(INPUT)

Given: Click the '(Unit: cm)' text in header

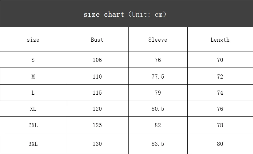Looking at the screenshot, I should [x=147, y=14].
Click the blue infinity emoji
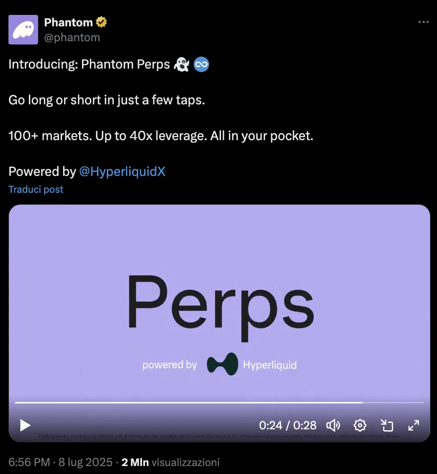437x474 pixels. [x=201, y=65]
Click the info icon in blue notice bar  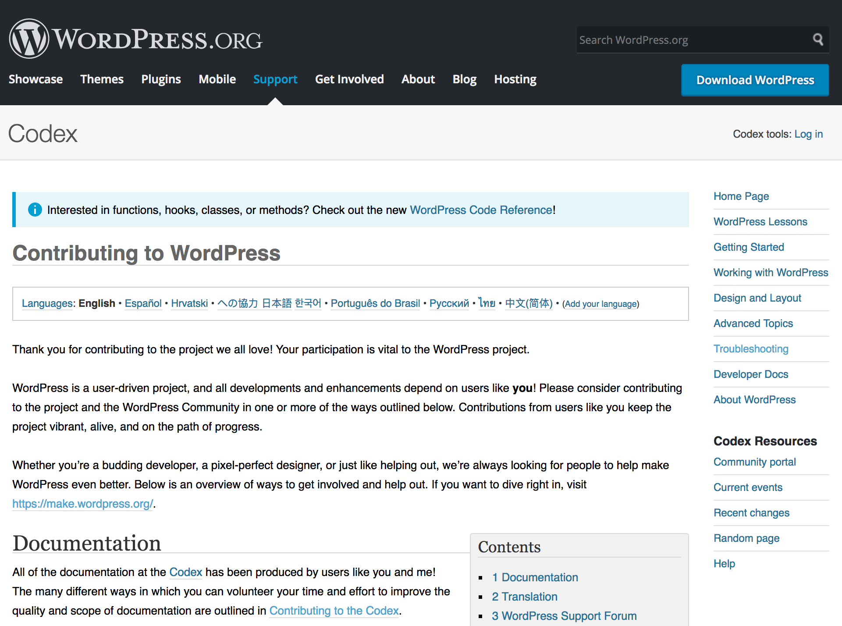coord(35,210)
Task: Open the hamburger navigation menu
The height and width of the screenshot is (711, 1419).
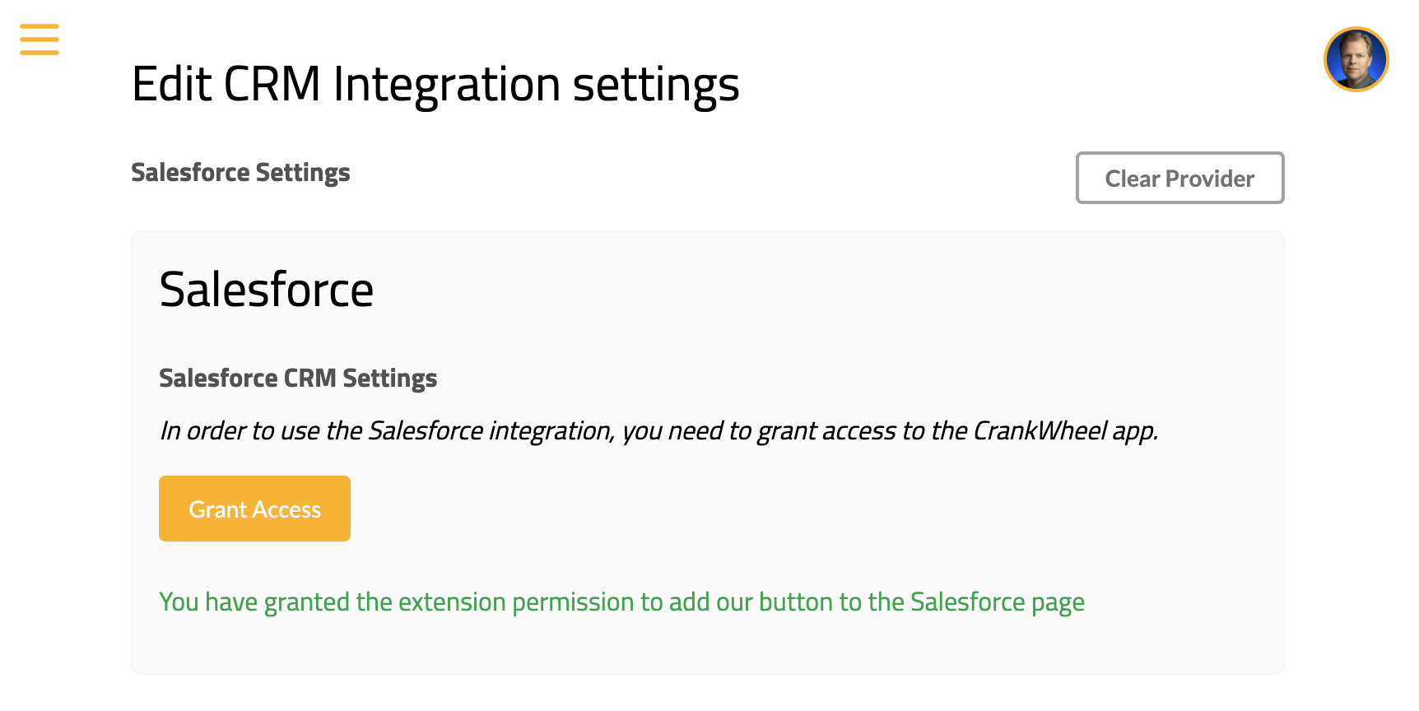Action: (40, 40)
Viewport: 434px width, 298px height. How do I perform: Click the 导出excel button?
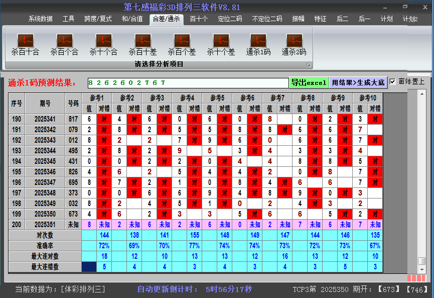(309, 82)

(End INPUT)

REQUIRED ACTION: All lines from the one containing "Viewport: 434px width, 298px" through the final line of the entries above must be restated word for word, pictures excluded.

ANSWER SECTION:
Viewport: 434px width, 298px height. How do I perform: Click the 导出excel button?
(309, 82)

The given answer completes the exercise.